2019.05.31

[卓球]甲西高校 卓球部

昨今、スポーツ強豪校でもない普通の公立高校が、全国の舞台で躍進するのは難しくなっている。 1985年に創部3年目の甲西高校野球部が、甲子園準決勝へと快進撃したときも”ミラクル甲西”と呼ばれた。 そんな甲西高校でいま、卓球部が存在感を表し始めている。

3月に開かれた全国選抜卓球大会シングルスの滋賀県代表は、同校の前田真希(3年)と瀬古友里菜(2年)だった。 中学3年の夏季総体では、前田は県大会1回戦負け、瀬古は地区大会予選敗退で県大会すら出場していない選手だったというから驚きだ。

この急成長を前田は 「気持ちの変化が大きい。 小学校高学年から卓球を始めて、いつかインターハイになんて思っていたのに、高2の春は県ベスト16どまり…。 悔しくて、自分はどうしたいのかと本気で考えてみた」 と振り返る。

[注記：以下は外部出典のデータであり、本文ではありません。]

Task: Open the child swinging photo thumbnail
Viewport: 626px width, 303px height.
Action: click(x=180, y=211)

その陰には、就任3年目の石田顧問が始めた”卓球ノート”の存在がある。 顧問と部員の間で毎日交わされる交換ノートで、練習内容や課題、試合で負けた悔しさなどが綴られている。

石田顧問は 「これは自分と向き合うためのノート。 自分の問題点や気持ちに自分で気づくことが大切です」 と話す。 卓球の上達はもとより、自分で考え行動する力を育てたいという狙いだ。 最近では、生徒らの練習に取り組む姿勢が変わったことを実感しているという。

「うちの部にエリートはいません(笑)。 前田や瀬古を始め、素直に努力できる普通の子がいるだけです」 とも。 卓球部のスローガンは 『Make a Miracle』。 昨年秋の総体で瀬古とダブルスを組んだ下村萌香(3年)は、高校から卓球を始めた選手だが、近畿大会ベスト16の結果を残した。卓球部のミラクルはすでに始まっているのかもしれない。

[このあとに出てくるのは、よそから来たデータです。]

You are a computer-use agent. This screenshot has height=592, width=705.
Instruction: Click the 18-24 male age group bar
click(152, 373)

5月30日から始まる春季総体の勝敗が夏のインターハイ出場を決定する。 3年生にとっては最後のチャンス。”ミラクル甲西”の言葉が再び席巻することを期待したい。

甲西高校 卓球部
Team Profile/部員30名。3月の全国高等学校選抜卓球大会シングルス(2部)に、キャプテン前田真希(まえだまさき・3年)と、瀬古友里菜(せこゆりな・2年)が出場した。部のスローガンは『Make a Miracle』。